Sustainable Fisheries need Big Data Analytics
The world’s marine fisheries support billions of people around the world, contribute USD 100 billion each year, and support about 260 million jobs in the global economy. But increasingly, fisheries are subject to overexploitation, pollution and habitat loss. Sustainable fisheries management has never been more urgently needed, yet it faces a significant challenge – data management.
New technologies are introduced for industrial vessels every day: fuel and gear sensors, cameras onboard, electronic catch reports, and more, all in addition to the existing VMS transponders. It is a challenge to know which equipment to choose, and often new hardware is added without a clear plan of how to use the data it will provide.
Moreover, there is a global push to track small-scale fishing vessels. In the next few years, Fisheries Monitoring Centers will have to adjust from tracking a few hundred vessels to tens of thousands of vessels. Such a massive increase, together with more equipment on large vessels, means huge quantities of data.
The Future of Fisheries
To make sense of all this information, it must be properly analyzed and correlated.
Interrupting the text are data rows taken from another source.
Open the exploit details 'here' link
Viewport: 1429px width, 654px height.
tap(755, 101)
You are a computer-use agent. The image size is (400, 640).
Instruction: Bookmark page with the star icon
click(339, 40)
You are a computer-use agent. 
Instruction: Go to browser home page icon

Yet data management has been a neglected subject compared to high-tech equipment, although data is a valuable asset. The future of fisheries depends on big data analytics.
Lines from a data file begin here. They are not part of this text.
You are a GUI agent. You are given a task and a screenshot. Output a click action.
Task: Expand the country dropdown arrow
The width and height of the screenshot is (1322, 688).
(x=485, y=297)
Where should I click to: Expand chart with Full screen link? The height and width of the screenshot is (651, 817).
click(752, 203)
Big data offers vital tools for managing fisheries. For example, fishing trips could be tailored to meet quotas in the shortest time frame, reducing fuel consumption and crew costs. Real-time catch data could help administrations close a fishing zone immediately once quota is reached, rather than weeks later using paper logbooks and hours of human analysis. Fishing ministries need to move fast to preserve Marine Protected Areas and their fish stocks.
Barriers to Overcome
Effectively making use of data means more than installing software. Anyone applying big data has to address the five ‘V’s; velocity, variety, volume, veracity and value. This means that to generate useful information, you must address the velocity (speed) of processing, handle the wide variety of types of data, manage a massive volume, ensure accuracy, and confirm that the data has value for the output desired.
Today, much fisheries data is still recorded on paper or in a variety of Excel files, with the associated risks of being lost, incomplete, inaccurate, or difficult to use. A fleet manager examining multiple spreadsheets will find it hard to identify the decisions to be taken.
Finally, big data may involve a cultural shift, as fishermen have traditionally been reluctant to share their information. Knowledge and fishing spots are closely guarded and in increasingly difficult market conditions, fishermen want to keep their data secure as it represents competitive advantage. Flag states want to protect their resources and the sovereignty of their EEZ (exclusive economic zone), making data security a crucial issue for them as well. This barrier can be overcome if they make sure to choose analytics providers that guarantee data security and where they retain ownership of their data.
Big Data for Fisheries in Practice
In 2018, CLS Fisheries started working with one of its clients to develop a business intelligence platform (DOLFIN). The client, one of the biggest fishing companies in North America, had a wealth of information generated by their vessels, which carry more than 100,000 tons of yellowfin tuna each year.
The company began by identifying the client’s primary output need – an intuitive dashboard offering clear insights. The next challenge was to see which data would provide that result. CLS quickly realized that incorporating vessel data, catch data, VMS, logbooks and sensor data was not enough; oceanographic data was needed as well – a massive amount to process. Data mining techniques were then used to identify the most interesting correlations.
The resulting dashboard allows fisheries scientists to search by zone, species type, vessel, and period. DOLFIN mines 20 years of ocean and fisheries data, allowing fishermen to optimize their fleet strategy. The results enable captains to decide where to go before leaving the harbor; this optimizes the time spent to reach quotas. Fisheries administrations can monitor catch efforts over an entire region and decide which zones to close, improving management of stocks and the fishing licenses they issue. In addition, some governments give fuel allowances, and this could be better managed and distributed according to a vessel’s behavior.
The insights provided by big data and advanced analytics offer a valuable way forward for all parties, both regulatory authorities and fishermen. These new techniques enable them to capitalize on their data, which is an asset. Fisheries information needs to be given more attention as we transition not only to a more sustainable Blue Economy, but also to the Knowledge Economy. Neglecting data assets means losing efficiency and resources. Adopting advanced data analytics right now is the key to succeeding in the future of fisheries.